═════ Records shown

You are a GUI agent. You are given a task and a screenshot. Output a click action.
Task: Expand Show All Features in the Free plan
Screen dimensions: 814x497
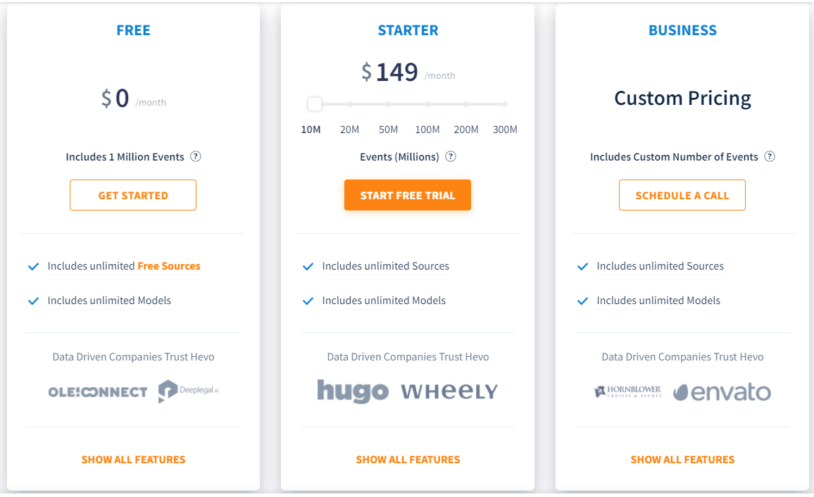133,459
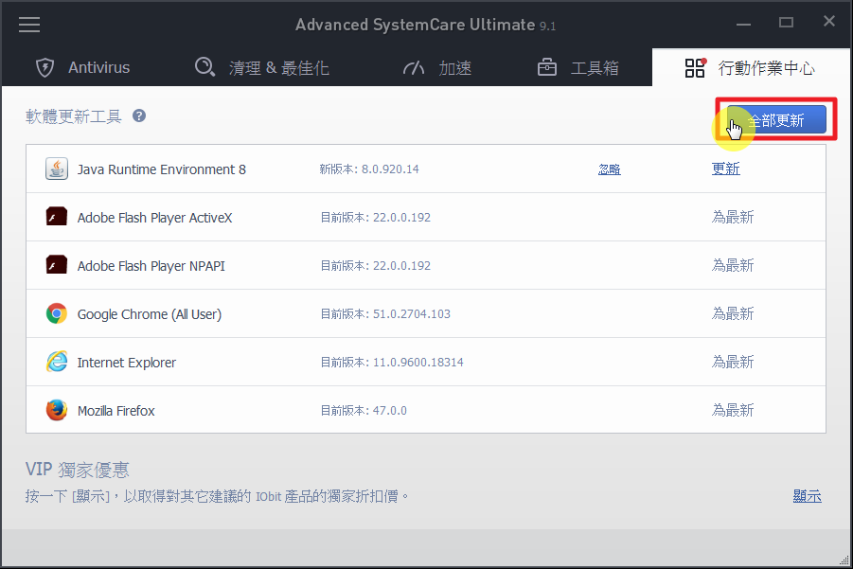
Task: Switch to the 加速 tab
Action: coord(436,68)
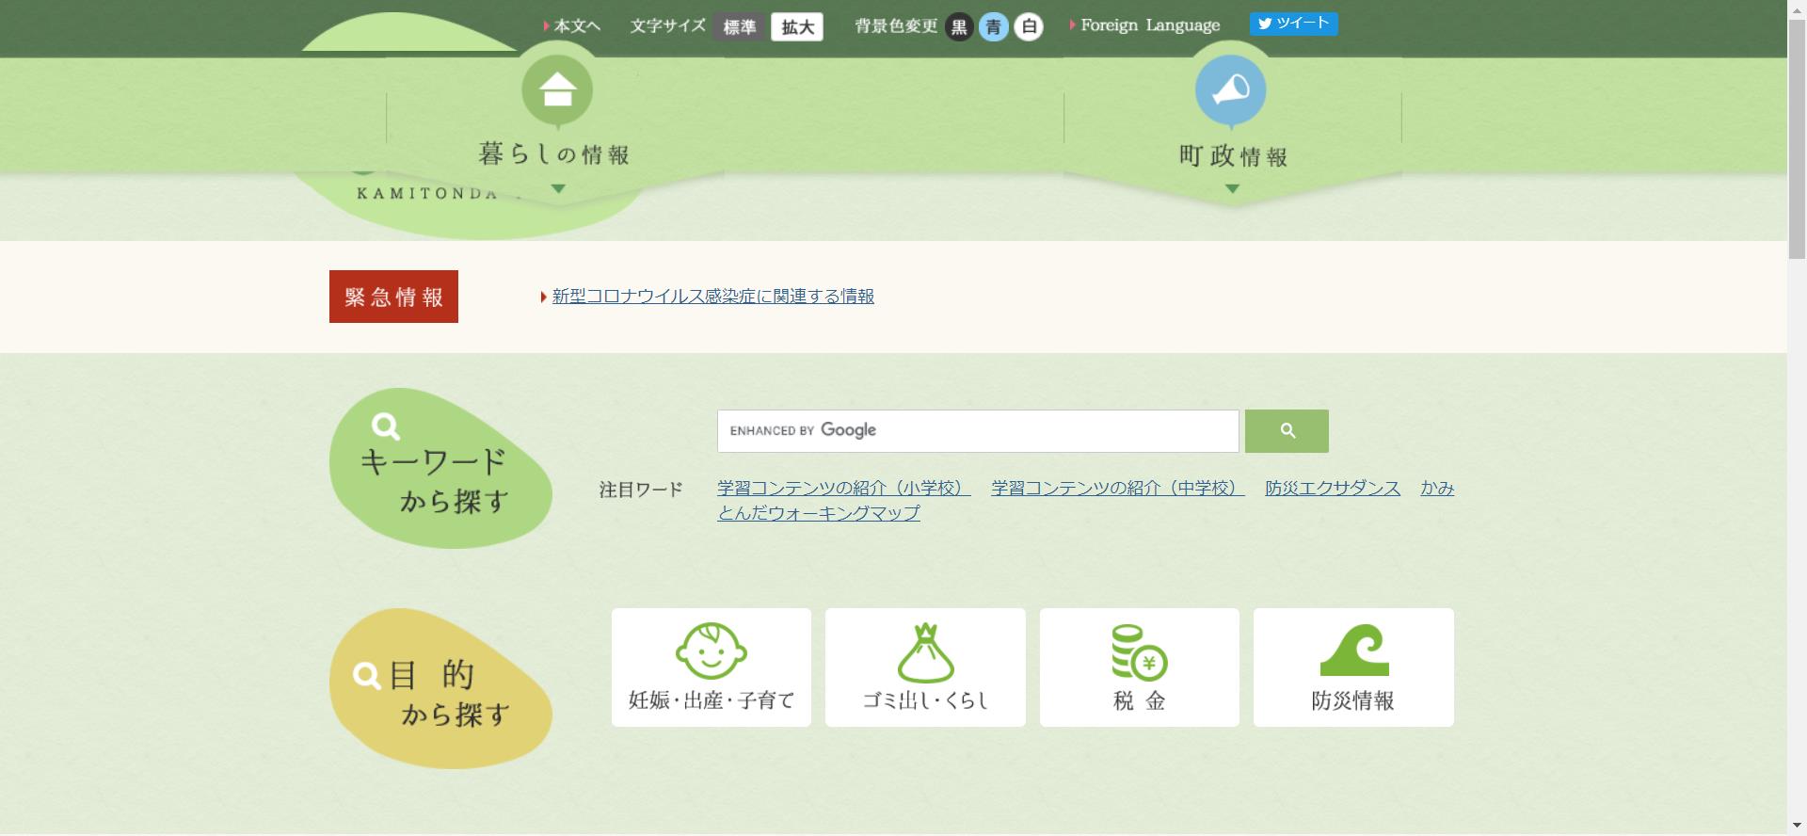Switch background color to black (黒)
Image resolution: width=1807 pixels, height=836 pixels.
(x=959, y=27)
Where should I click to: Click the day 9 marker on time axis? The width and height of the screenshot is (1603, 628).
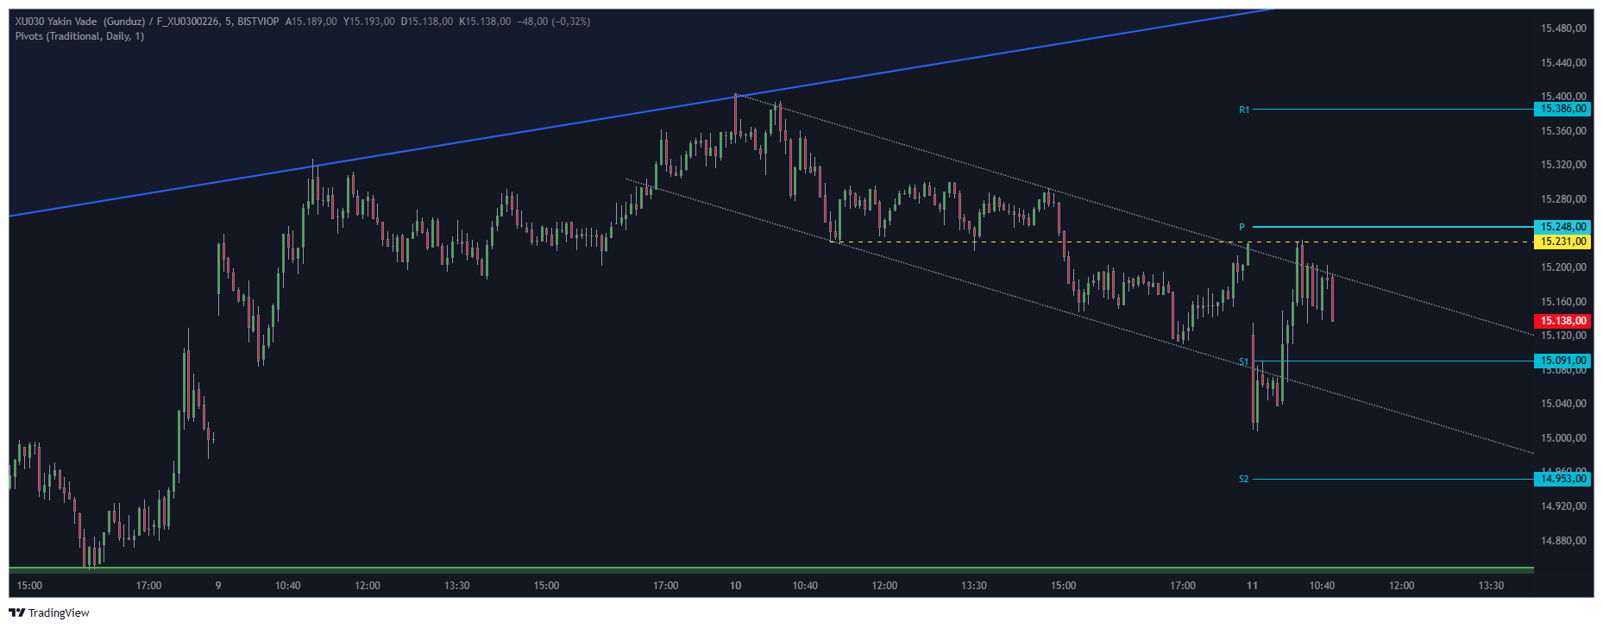tap(218, 586)
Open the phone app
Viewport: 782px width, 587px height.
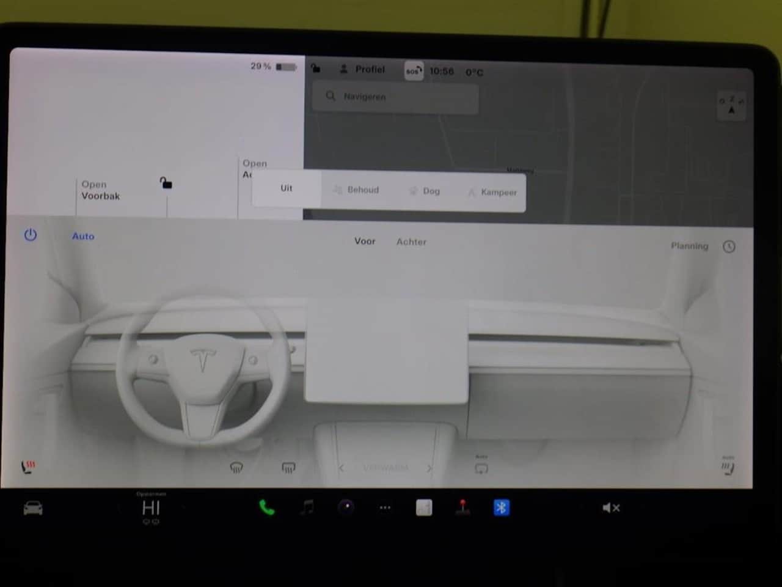point(266,508)
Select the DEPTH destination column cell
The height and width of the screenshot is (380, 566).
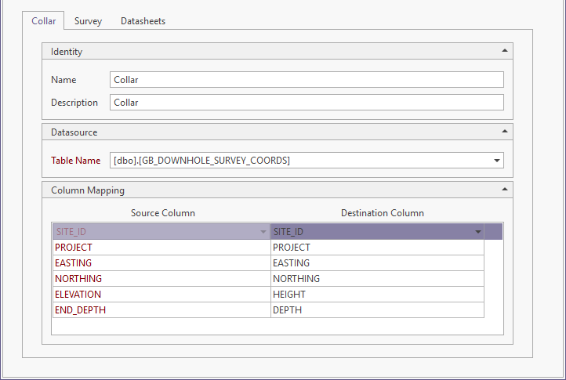(x=376, y=310)
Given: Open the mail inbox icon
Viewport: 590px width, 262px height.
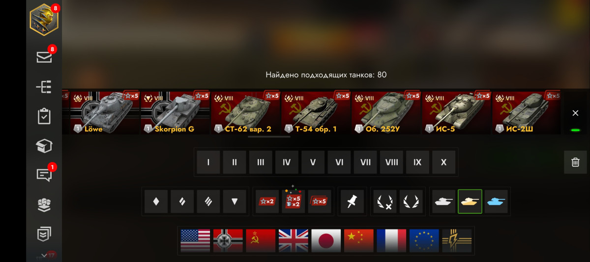Looking at the screenshot, I should pyautogui.click(x=44, y=57).
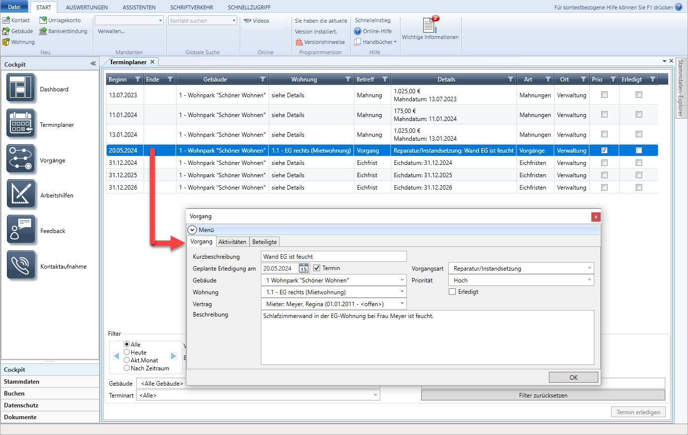Click the Kontaktaufnahme phone icon
This screenshot has width=688, height=435.
click(21, 266)
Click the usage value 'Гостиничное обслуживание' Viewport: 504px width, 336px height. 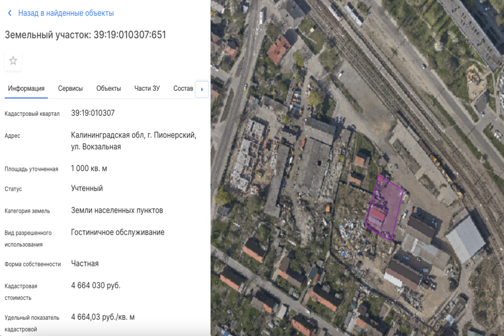[119, 232]
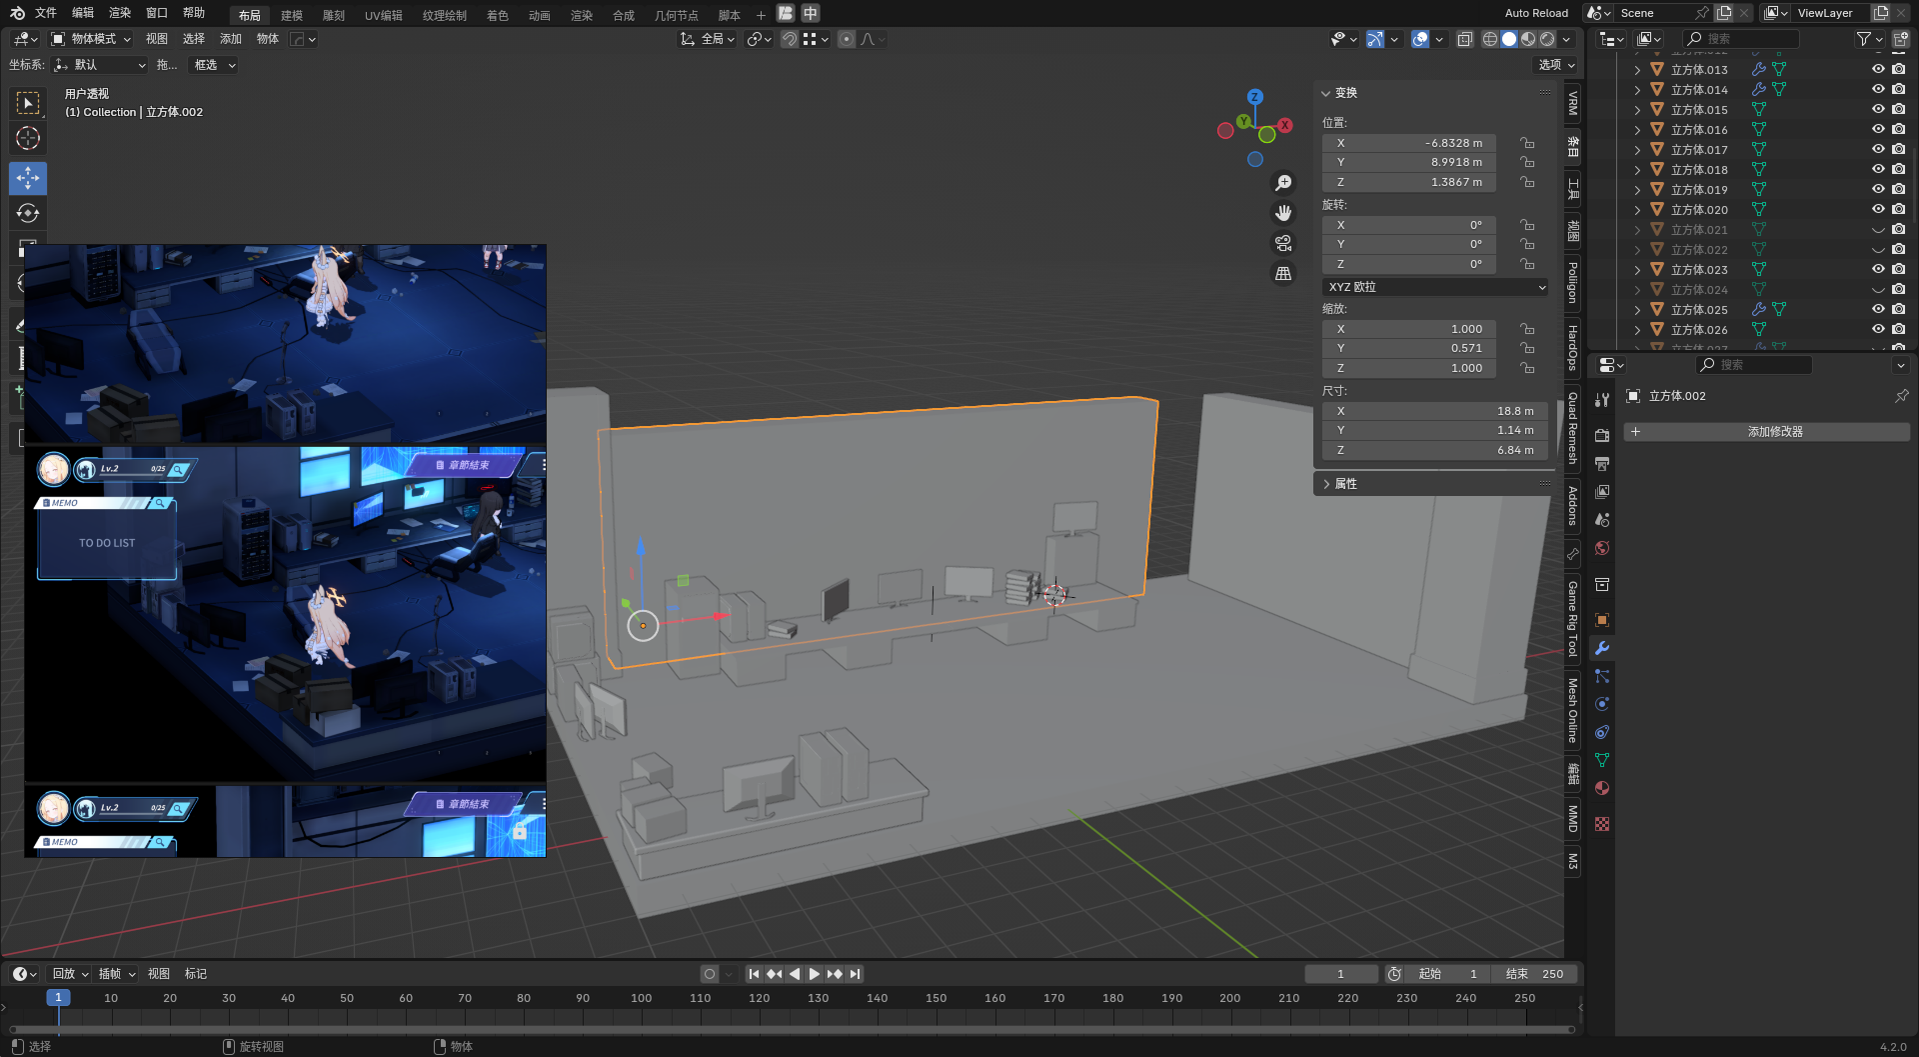
Task: Click the pan view hand icon
Action: (x=1283, y=213)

══════════

What to do
Using the data above, return the lines from the one holding "Open the phone app" through the one holding "Given: Open the mail inbox icon" exactly, but not the pictures.

Expected answer
Open the phone app
Viewport: 782px width, 587px height.
point(266,508)
Select the DEPTH destination column cell
The height and width of the screenshot is (380, 566).
(x=376, y=310)
Given: Open the mail inbox icon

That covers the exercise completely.